TASK PROMPT: Return only these lines: the one that contains "Image resolution: width=988" and every line after it through the end of the listing, exactly, without pictures.

RECORDS:
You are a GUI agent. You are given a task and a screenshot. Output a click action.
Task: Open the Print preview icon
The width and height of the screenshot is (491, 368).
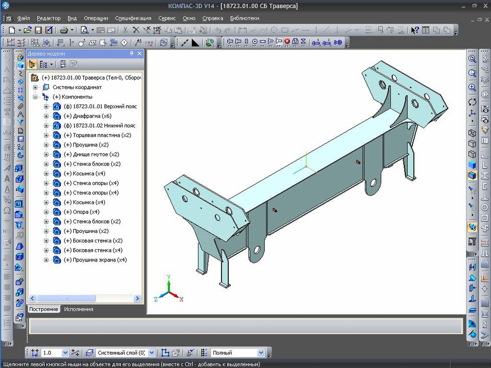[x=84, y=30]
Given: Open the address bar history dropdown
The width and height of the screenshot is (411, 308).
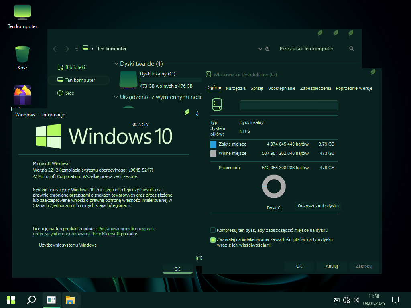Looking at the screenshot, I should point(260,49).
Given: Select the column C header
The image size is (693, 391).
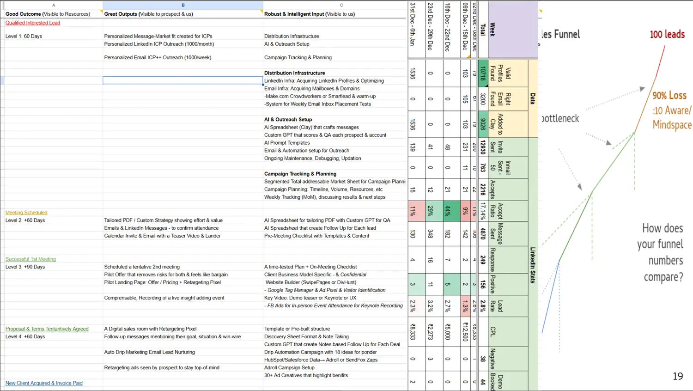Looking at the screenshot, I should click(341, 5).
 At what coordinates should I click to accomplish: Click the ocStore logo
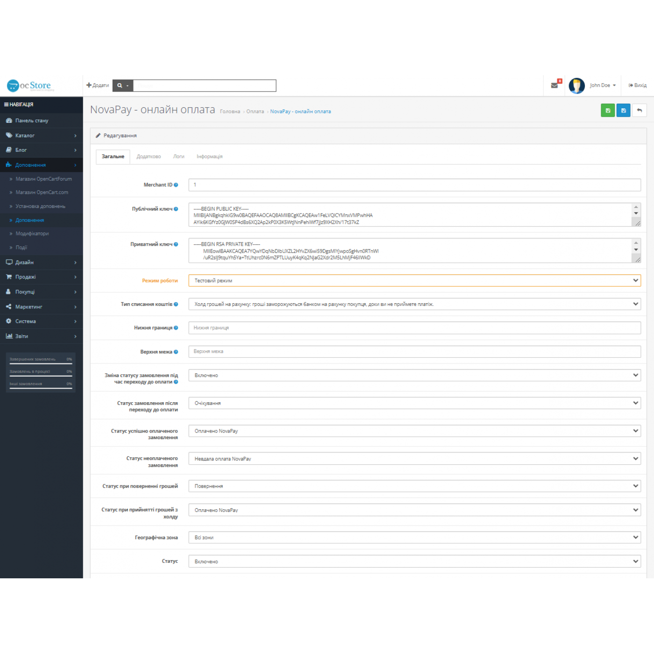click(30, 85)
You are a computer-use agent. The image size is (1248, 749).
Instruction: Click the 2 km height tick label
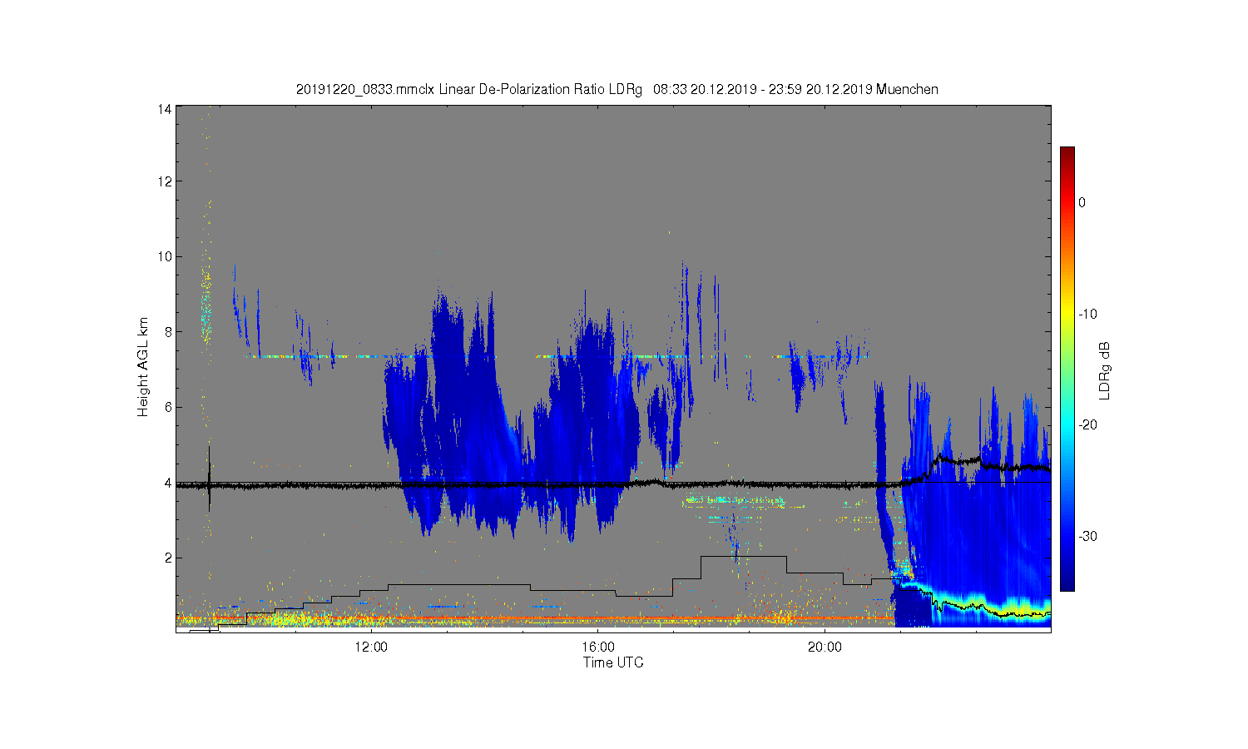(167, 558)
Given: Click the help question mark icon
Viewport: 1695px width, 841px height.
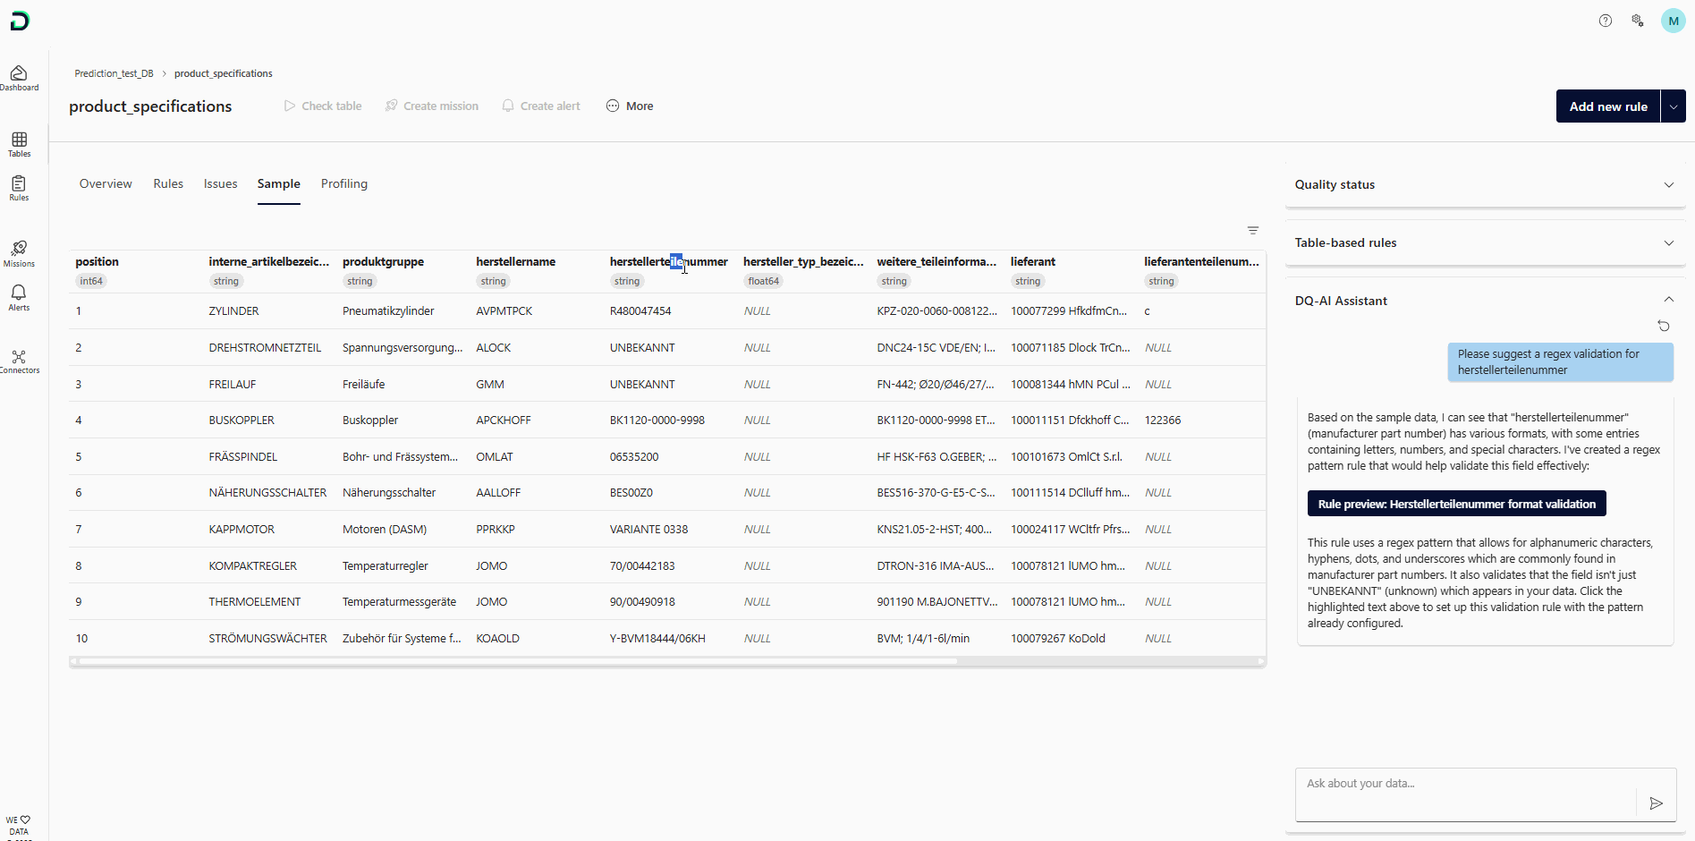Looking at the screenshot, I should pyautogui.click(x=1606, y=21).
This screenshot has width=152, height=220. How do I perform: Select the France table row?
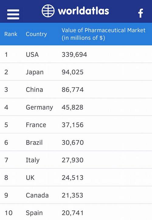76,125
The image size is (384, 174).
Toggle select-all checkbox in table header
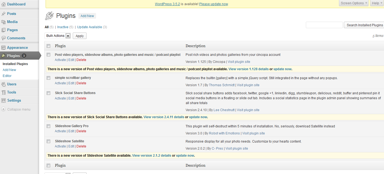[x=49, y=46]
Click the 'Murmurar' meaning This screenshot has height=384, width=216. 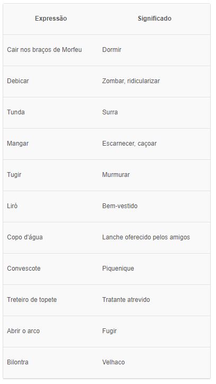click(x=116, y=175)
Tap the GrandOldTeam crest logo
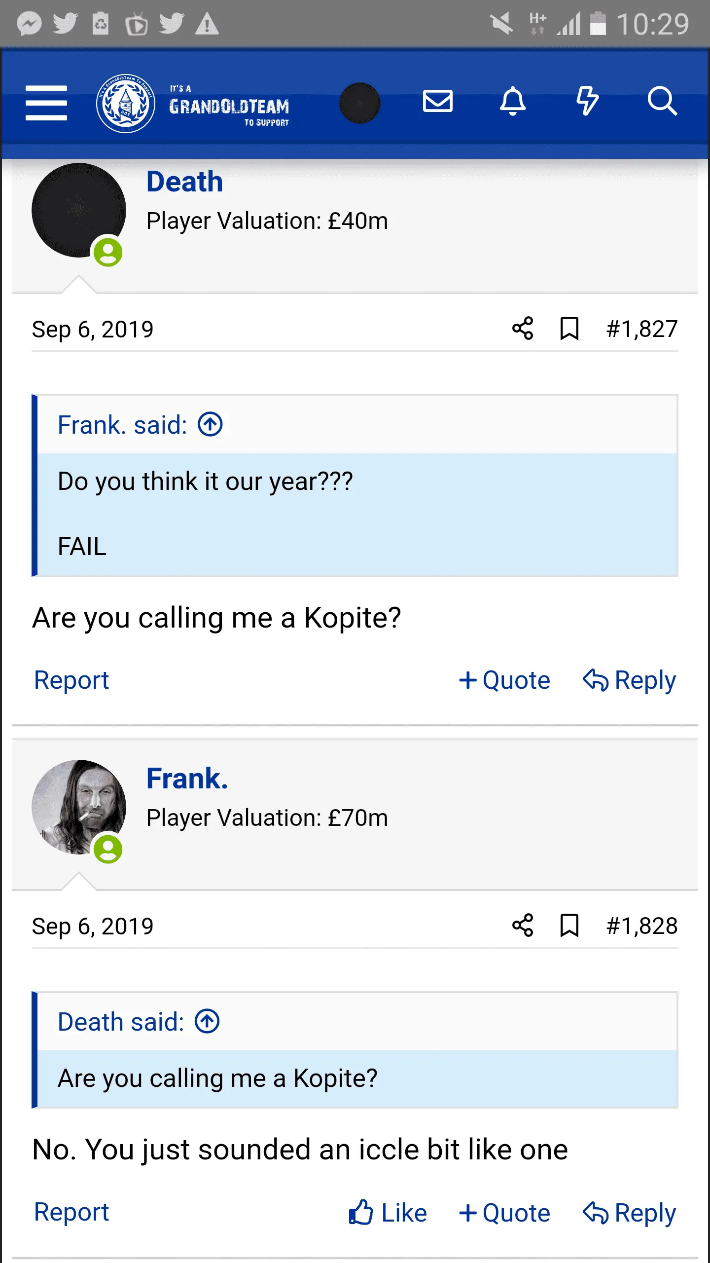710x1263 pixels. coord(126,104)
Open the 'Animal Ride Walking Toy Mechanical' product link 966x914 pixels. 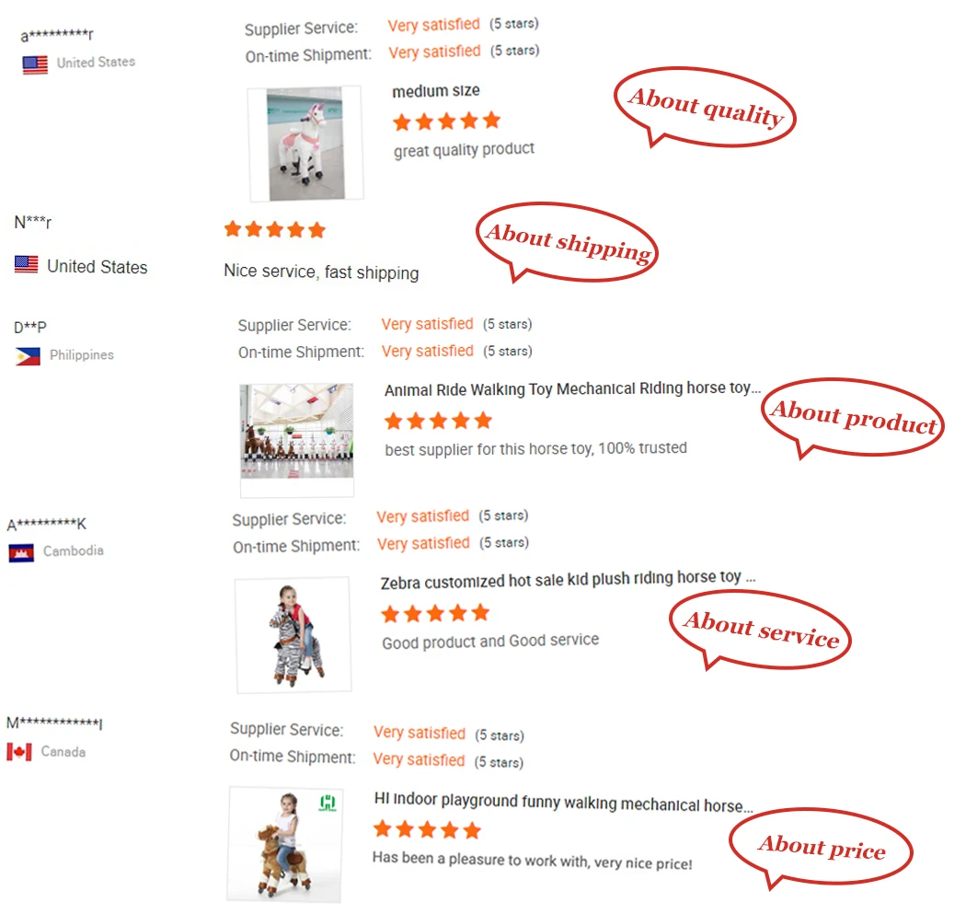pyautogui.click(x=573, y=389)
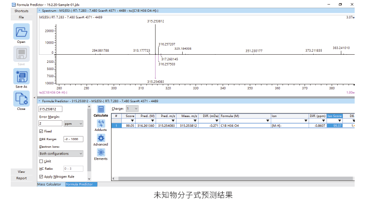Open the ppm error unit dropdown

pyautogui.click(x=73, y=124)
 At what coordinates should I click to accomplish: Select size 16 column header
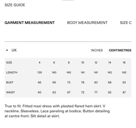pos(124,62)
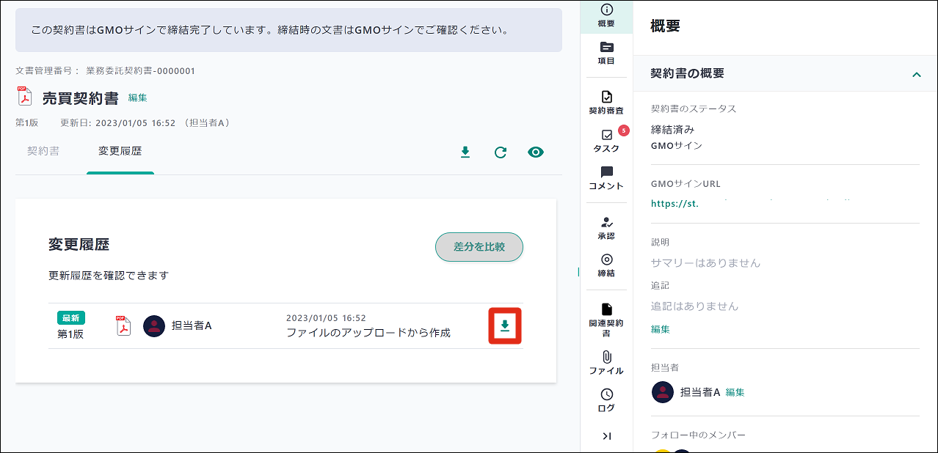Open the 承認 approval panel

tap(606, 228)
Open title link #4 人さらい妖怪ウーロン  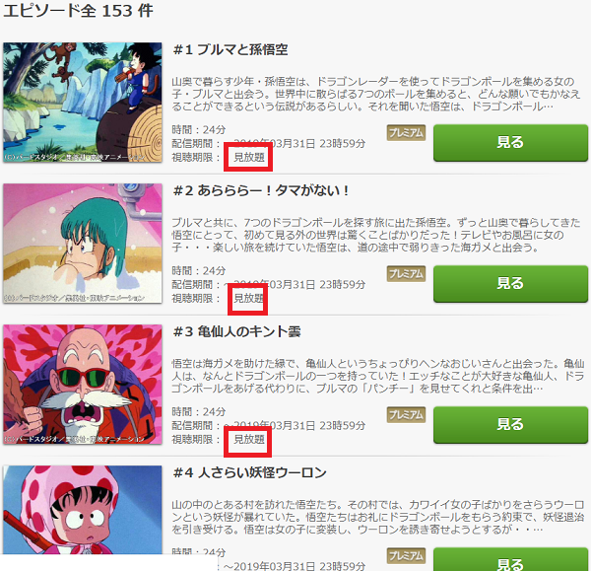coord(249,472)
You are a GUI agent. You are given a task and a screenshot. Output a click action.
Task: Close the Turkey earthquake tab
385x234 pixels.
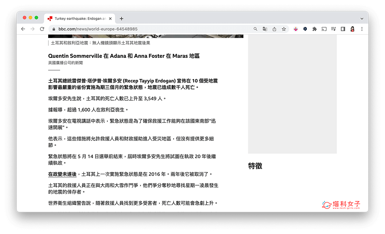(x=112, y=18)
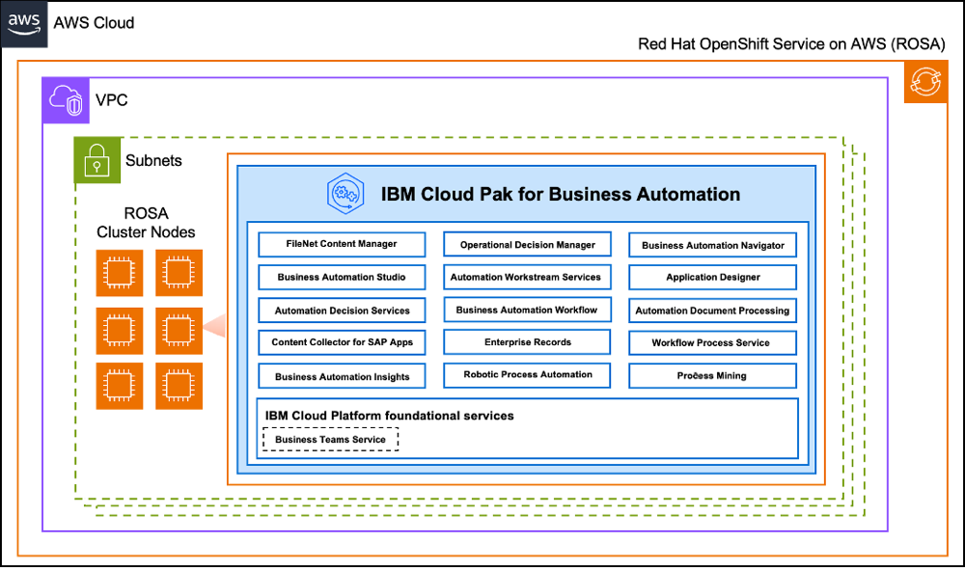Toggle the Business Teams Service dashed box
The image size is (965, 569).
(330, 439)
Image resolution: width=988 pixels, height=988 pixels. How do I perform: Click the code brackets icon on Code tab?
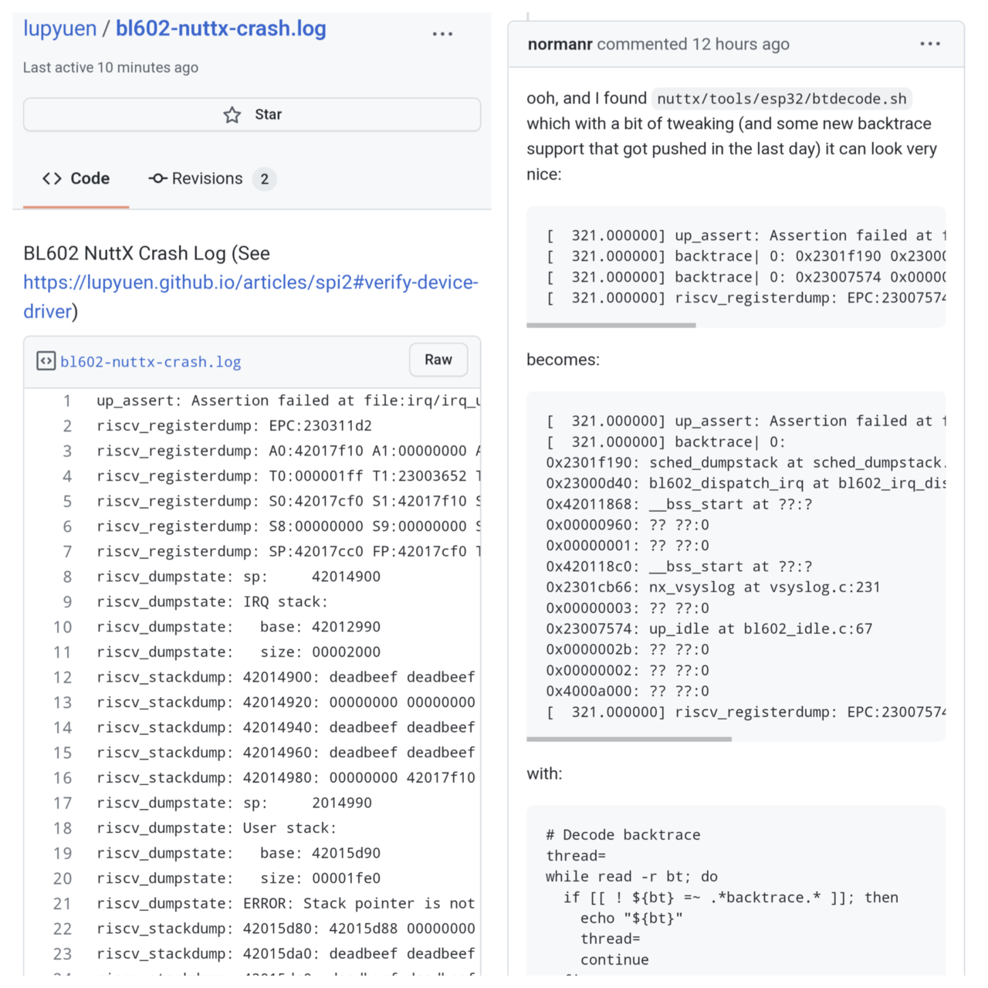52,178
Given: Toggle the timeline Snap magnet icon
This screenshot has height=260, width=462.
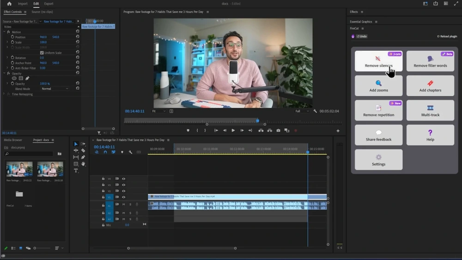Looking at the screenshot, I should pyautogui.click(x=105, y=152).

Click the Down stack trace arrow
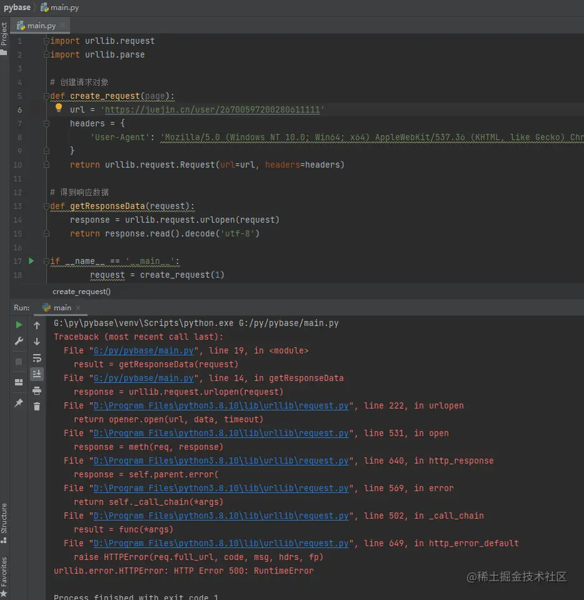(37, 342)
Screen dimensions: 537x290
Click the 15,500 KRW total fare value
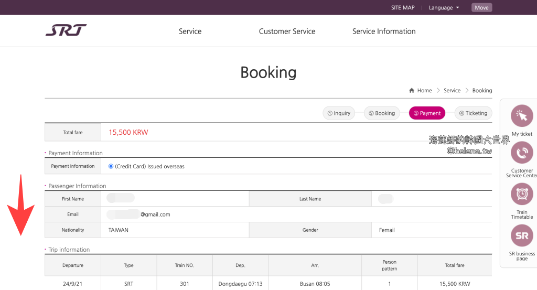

RESULT OF THE EXERCISE:
Image resolution: width=988 pixels, height=988 pixels. How do I perform: Click the code brackets icon on Code tab?
52,178
Given: Toggle the timeline Snap magnet icon
This screenshot has height=260, width=462.
Looking at the screenshot, I should pyautogui.click(x=105, y=152).

Click the Down stack trace arrow
(37, 342)
Screen dimensions: 537x290
Click the 15,500 KRW total fare value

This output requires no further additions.